SOURCE EXTRACT:
++++++++++

Roosevelt and His Diplomatic Pawns
Mini Teaser: FDR masterfully maneuvered the United States into the Second World War without appearing to do so. His corps of envoys and advisers did little to shape the agenda of a strategic and political mastermind.
Michael Fullilove, Rendezvous with Destiny: How Franklin D. Roosevelt and Five Extraordinary Men Took America into the War and into the World (New York: Penguin, 2013), 480 pp., $29.95.
THIS IS certainly an interesting and meticulously researched book, agreeably written and rigorous in its assertion of historical facts. The only reservation that arises is that the basic premise seems to confer too much importance on the five people who are its subjects, in their shared roles as special envoys for President Franklin D. Roosevelt between March 1940 and July 1941. This was a terribly complicated and intense period in international relations, in which the United States moved to confirm President Roosevelt’s prediction (in his speech accepting renomination in Philadelphia on June 27, 1936), that “this generation of Americans has a rendezvous with destiny.” Roosevelt led it to that rendezvous with astonishing agility and both tactical and strategic brilliance. The contention of this book appears to be that the five men featured—Sumner Welles, William J. Donovan, Harry Hopkins, Wendell Willkie and W. Averell Harriman—were indispensable to making it to the encounter with destiny and making the experience a national and international success.
Unfortunately, that case is not really made, and I don’t think it is accurate. The author generally grasps Roosevelt’s methods and recognizes him for the deft cynic that he was, almost always in the service of broadly good objectives. He also was ultimately, at the summit of his career, the indispensable man to the victory of democracy, though he shared that honor, at least in 1940 and 1941, with Winston Churchill. And on the last page of the book, Michael Fullilove writes, “For the most part, [Roosevelt] moved his envoys around the globe with great skill and élan.” His envoys “were instruments of his will.” But Fullilove also declares, “Sometimes, especially in his moments of irresolution, they shifted his thinking.” There is not a jot of evidence, here or anywhere, that any of these five ever shifted his thinking at all. It is undoubtedly true that Harry Hopkins was an informative observer of the determination of the British to persevere and of the high qualities of Churchill as a war leader, but these were not exactly revelations when Hopkins made his first visit to Britain in January 1941. Indeed, as the author records, Hopkins advised Churchill and his entourage, “The President is determined that we shall win the war together. Make no mistake about it. He has sent me here to tell you that at all costs and by all means he will carry you through, no matter what happens to him.” Roosevelt sent Hopkins with that message; he did not adopt that policy after listening to Hopkins tell him about the state of British morale and war capability and Churchill’s strong personality.

++++++++++

DATA FOR THE TASK:
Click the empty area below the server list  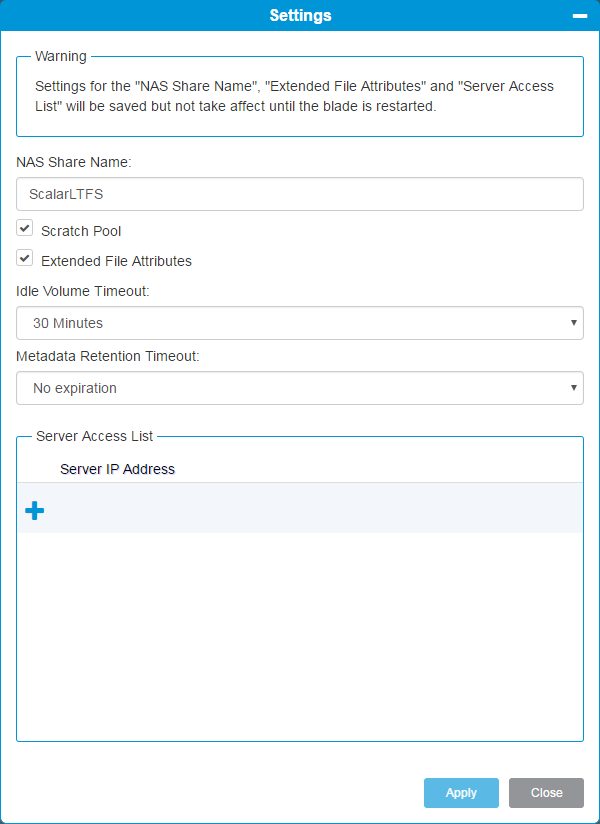tap(299, 640)
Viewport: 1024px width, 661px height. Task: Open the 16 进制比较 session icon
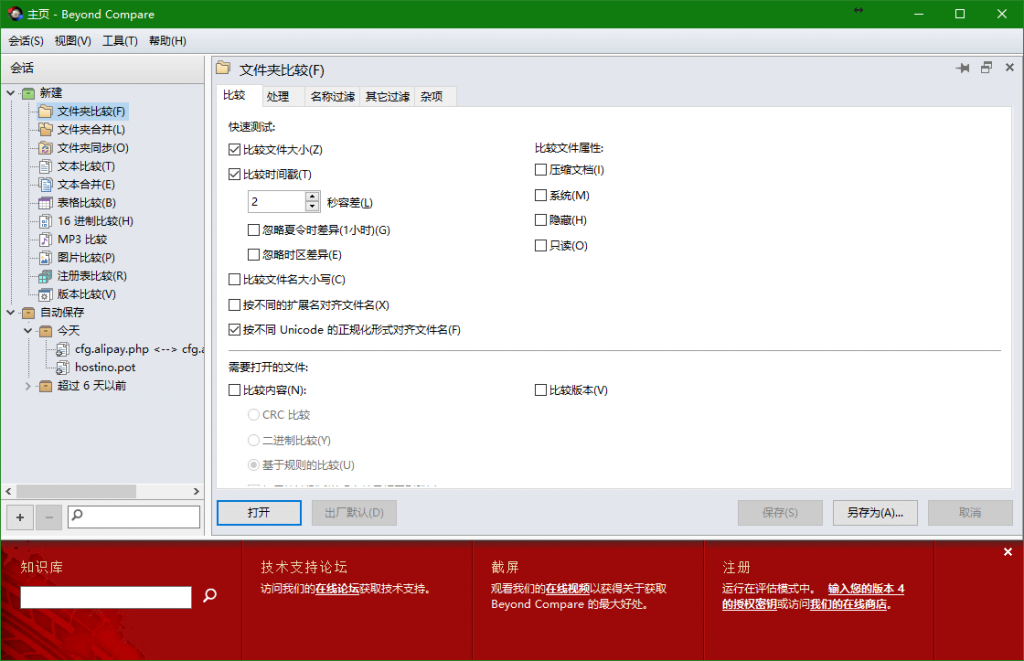pos(45,221)
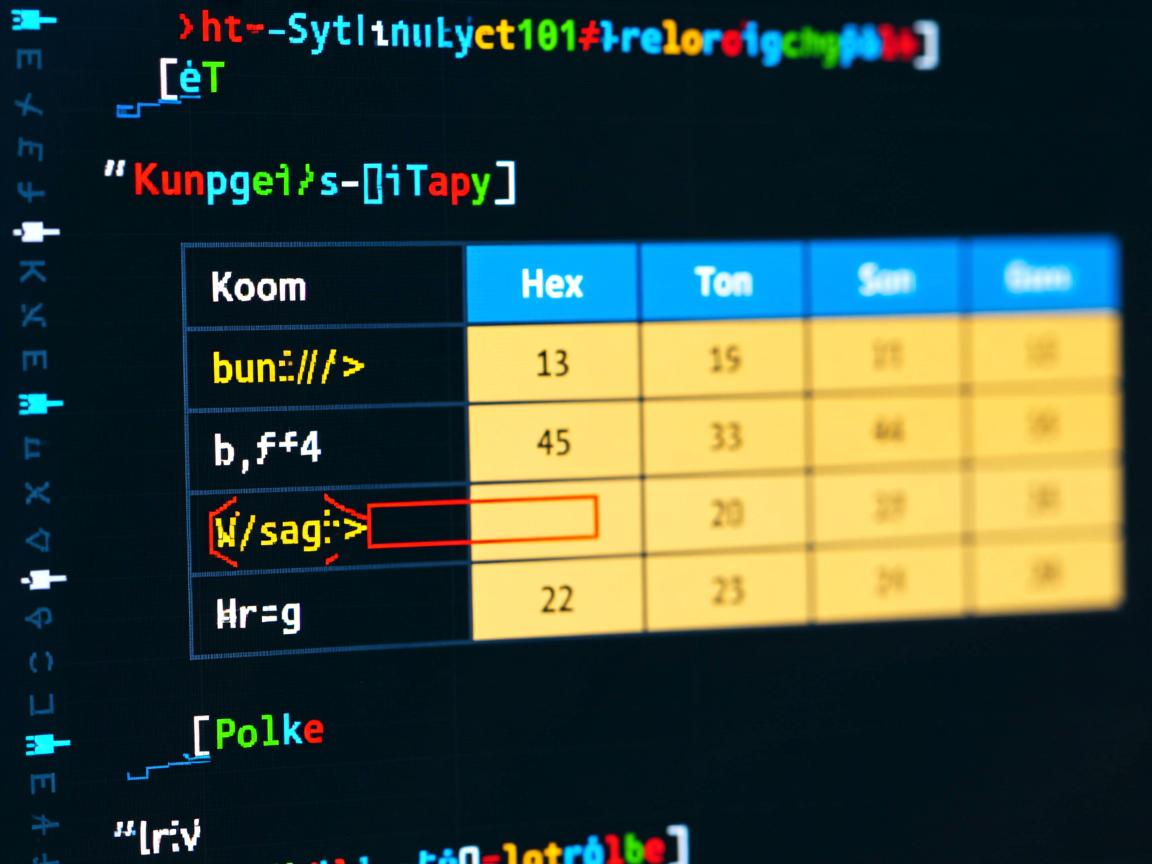The width and height of the screenshot is (1152, 864).
Task: Click the cyan gutter marker beside the bun row
Action: (40, 405)
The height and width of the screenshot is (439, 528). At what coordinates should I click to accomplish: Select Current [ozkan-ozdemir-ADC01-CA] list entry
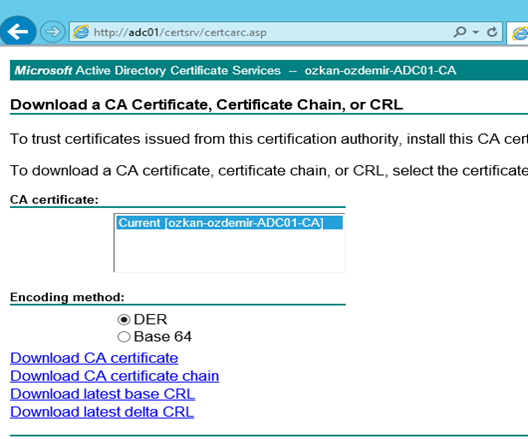pos(230,223)
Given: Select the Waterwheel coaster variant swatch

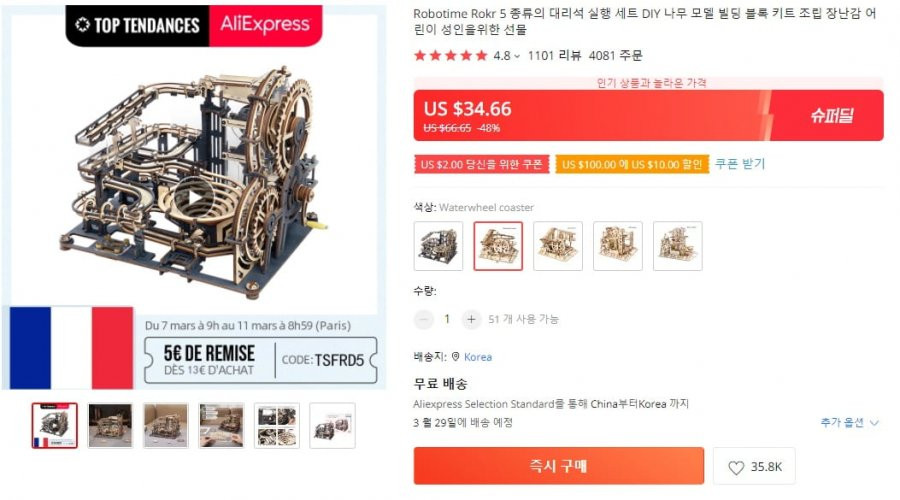Looking at the screenshot, I should [498, 246].
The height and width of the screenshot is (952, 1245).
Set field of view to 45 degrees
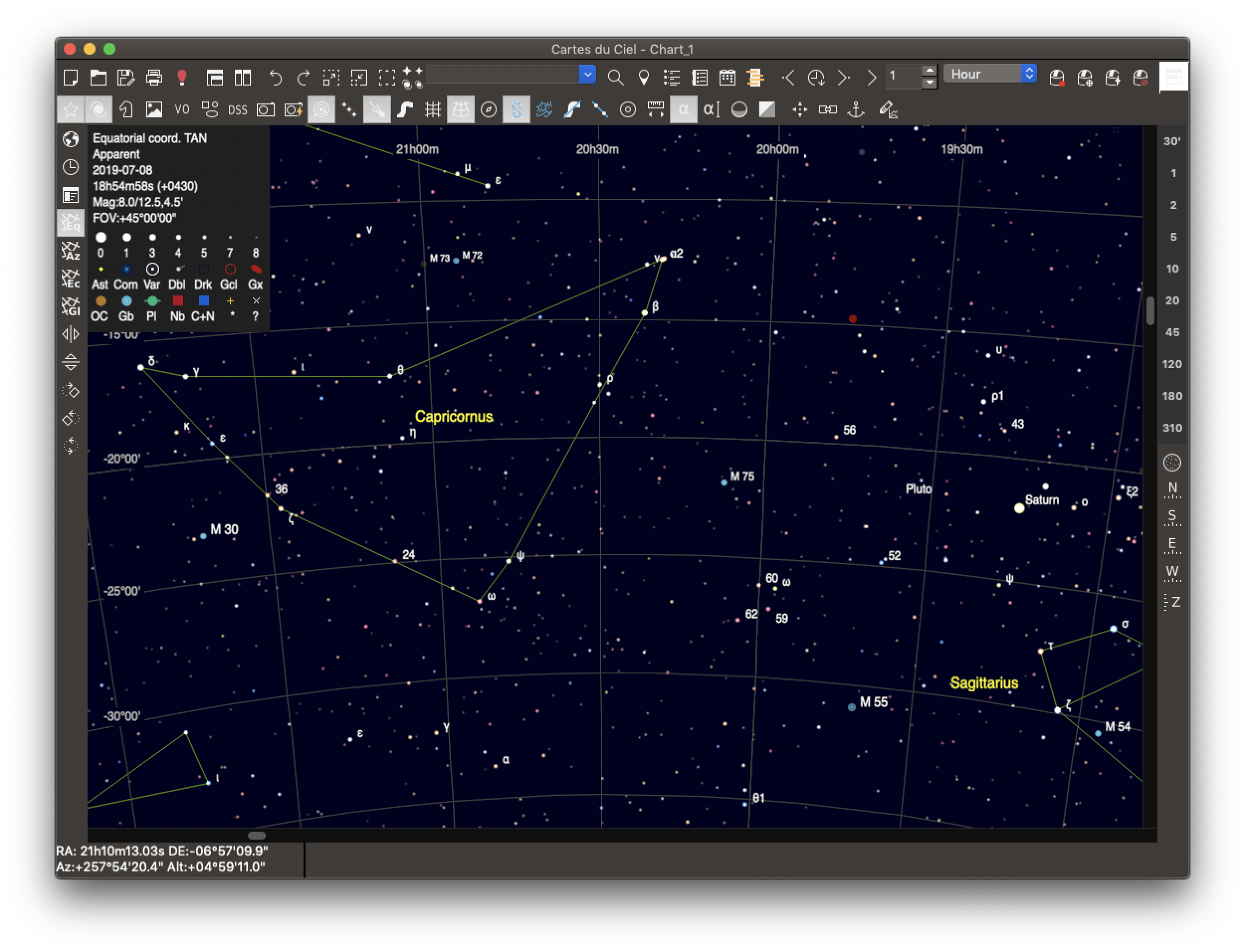pyautogui.click(x=1172, y=332)
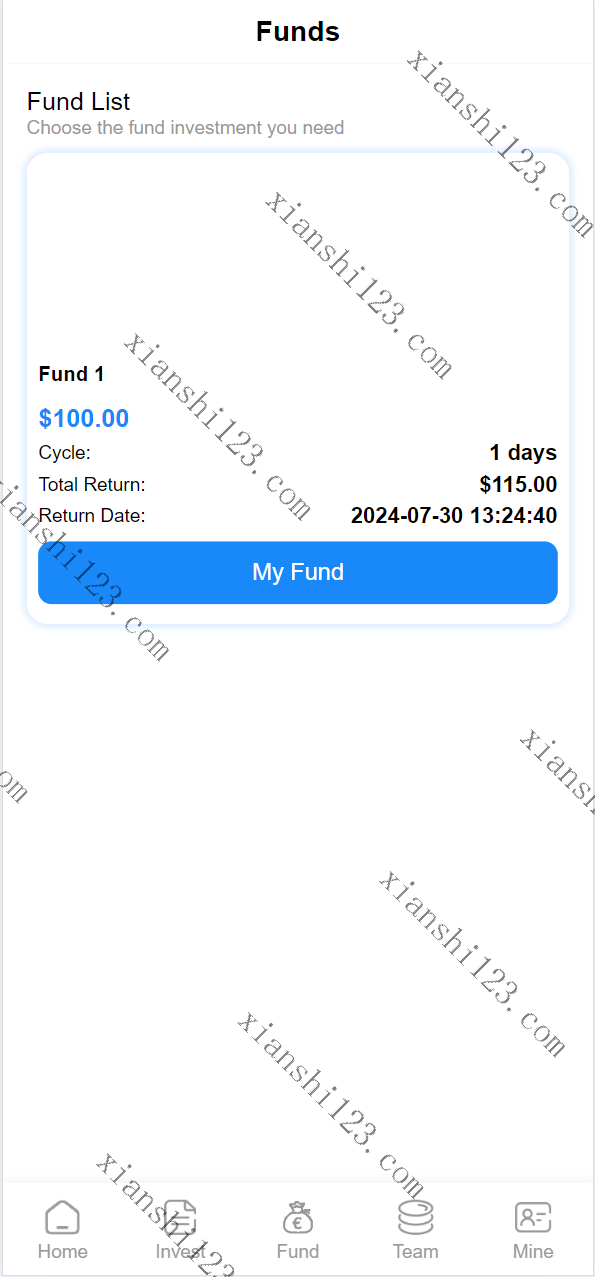This screenshot has height=1277, width=595.
Task: Go to the Mine profile card icon
Action: tap(533, 1217)
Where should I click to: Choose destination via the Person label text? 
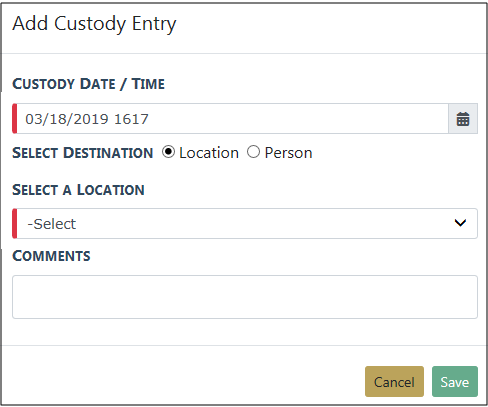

++++++++++

WRITTEN TASKS:
1. Return every line of the records that contains the string "icon".
2. Write the next part of the review of the book on Roosevelt's wartime envoys, picking up after its final sentence.
The records have no connection to the text.

RESULTS BY TASK:
1.
Viewport: 1024px width, 661px height. Task: Open the 16 进制比较 session icon
Task: Go to the Mine profile card icon

2.
Even before Hopkins arrived in London, the United Kingdom had won the Battle of Britain, smashed the Italian navy, sunk the Bismarck and was threatening to sweep the Italians out of North Africa. Hopkins’s role was to buck up the British and assure them that help was coming, as Roosevelt had already conceived the lend-lease program and it was proceeding through Congress. Even Roosevelt, inscrutable though he was behind his apparently guileless bonhomie and overwhelming charm, liked company, and he sought it from women less opinionated and more deferential (and physically alluring) than Eleanor (Missy LeHand, Margaret Suckley, Lucy Mercer Rutherfurd), and from his senior political loyalist and adviser, Louis McHenry Howe, until he died in 1936. Three years later, Roosevelt invited the unhealthy widower, Hopkins, who had been a remarkably capable welfare and workfare administrator for Roosevelt when he was governor of New York and in the New Deal, to take Howe’s place as a resident of the White House and confidential sounding board. The night before the Pearl Harbor attack, he reviewed with Hopkins the decrypted Japanese message, scheduled for delivery the following day, and said, “This means war.” There is no known instance where Hopkins did more than carry out missions for his chief, very important though those assignments sometimes were. As this book recounts, when Willkie, the industrialist and 1940 Republican presidential candidate, asked Roosevelt why he employed such a controversial man as Hopkins, FDR said that it was important to have someone around who wasn’t asking for anything and only wanted to serve, which Howe and Hopkins did. But when Hopkins remarried and moved out of the White House, he lost access to Roosevelt, and they were not close again. It was Roosevelt’s nature to use people and discard them, with a smile and a joke and a kind word, but absolutely ruthlessly. His mentor Al Smith, party chairman Jim Farley, fixer Thomas Corcoran, all of the original so-called brain trust, nearly all those who supposedly had any influence with him—all departed eventually as if through the trapdoor on a gallows.
BY MAKING his book effectively a snapshot of America starting in early 1940, Fullilove inadvertently incites the inference that Franklin D. Roosevelt entered this critical phase of the war with unformed ideas about the correlation of forces in the world. In fact, Roosevelt knew Western Europe well and spoke French and German fluently. He attended school in Germany, and from his first visit to a performance of the “Ring” cycle at Wagner’s Festspielhaus at Bayreuth with his mother in 1896 he considered Germany to be a nation of delusional warmongers. As soon as Hitler was installed as chancellor, while he was preparing for his own inauguration, he said to his entourage that it would be impossible to maintain peace with him on satisfactory terms. This view was bolstered in May 1933 when he met with Hitler’s finance minister, Hjalmar Horace Greeley Schacht, whom FDR considered “extremely arrogant.” The president listened to Hitler’s speeches with his staff in his office and translated them for the others. When Albert Einstein visited Roosevelt, they spoke in German.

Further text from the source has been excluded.